▶ [Assigned task] Within the entries below, find each line containing the word "field" and copy it.

[Pixel coordinate grounding data]
______________________________
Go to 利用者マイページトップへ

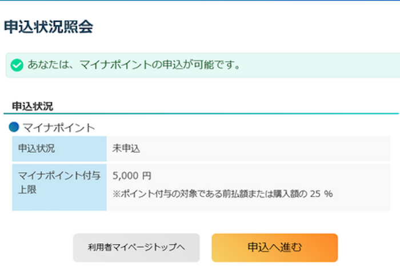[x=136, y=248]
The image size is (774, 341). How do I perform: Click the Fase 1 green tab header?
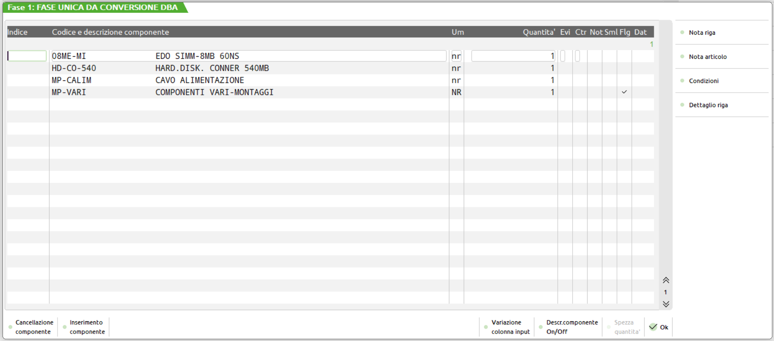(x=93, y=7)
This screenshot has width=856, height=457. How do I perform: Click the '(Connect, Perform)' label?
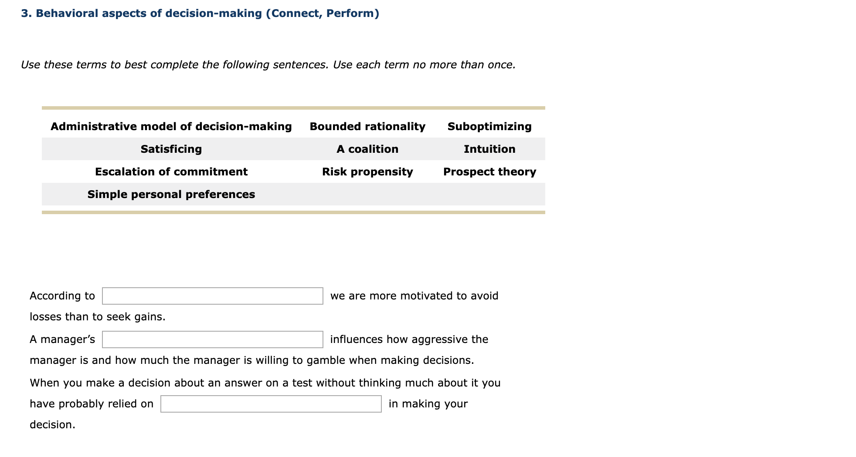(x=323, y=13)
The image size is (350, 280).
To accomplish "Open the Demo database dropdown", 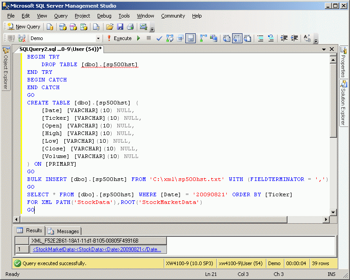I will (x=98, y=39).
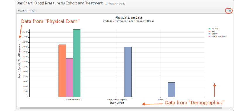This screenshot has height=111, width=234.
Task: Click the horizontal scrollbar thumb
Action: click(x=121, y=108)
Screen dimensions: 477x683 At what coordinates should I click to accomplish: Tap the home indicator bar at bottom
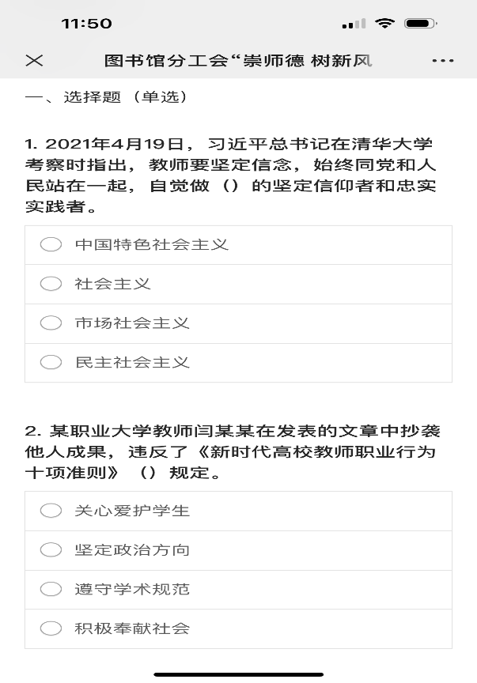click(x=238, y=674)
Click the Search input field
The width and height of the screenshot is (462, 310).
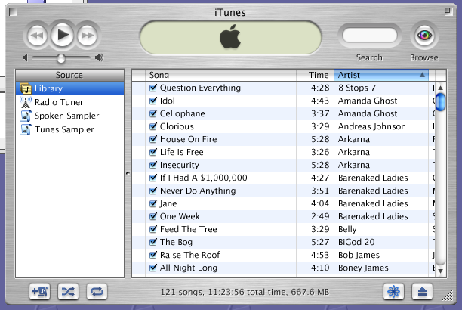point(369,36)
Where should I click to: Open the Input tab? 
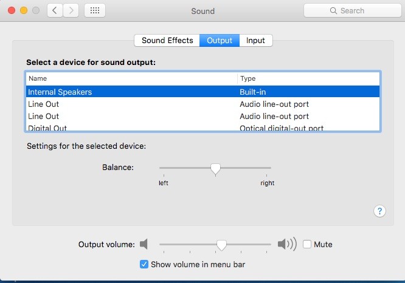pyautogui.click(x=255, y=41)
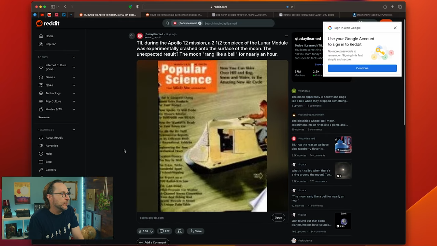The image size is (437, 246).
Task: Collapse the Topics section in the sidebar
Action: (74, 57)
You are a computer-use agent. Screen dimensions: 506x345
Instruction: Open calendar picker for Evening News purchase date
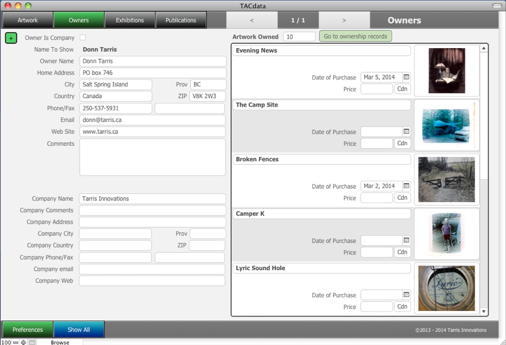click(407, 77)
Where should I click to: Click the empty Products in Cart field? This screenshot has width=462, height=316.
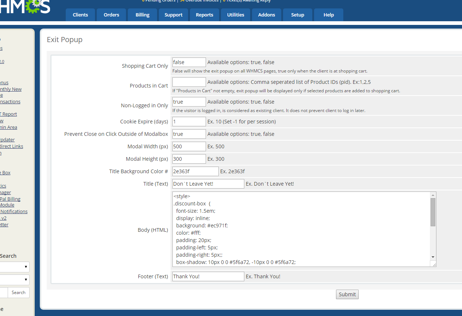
______________________________
▶ [Result of this exercise]
Click the Search input field
Where should I click to: Click the empty Products in Cart field? This screenshot has width=462, height=316.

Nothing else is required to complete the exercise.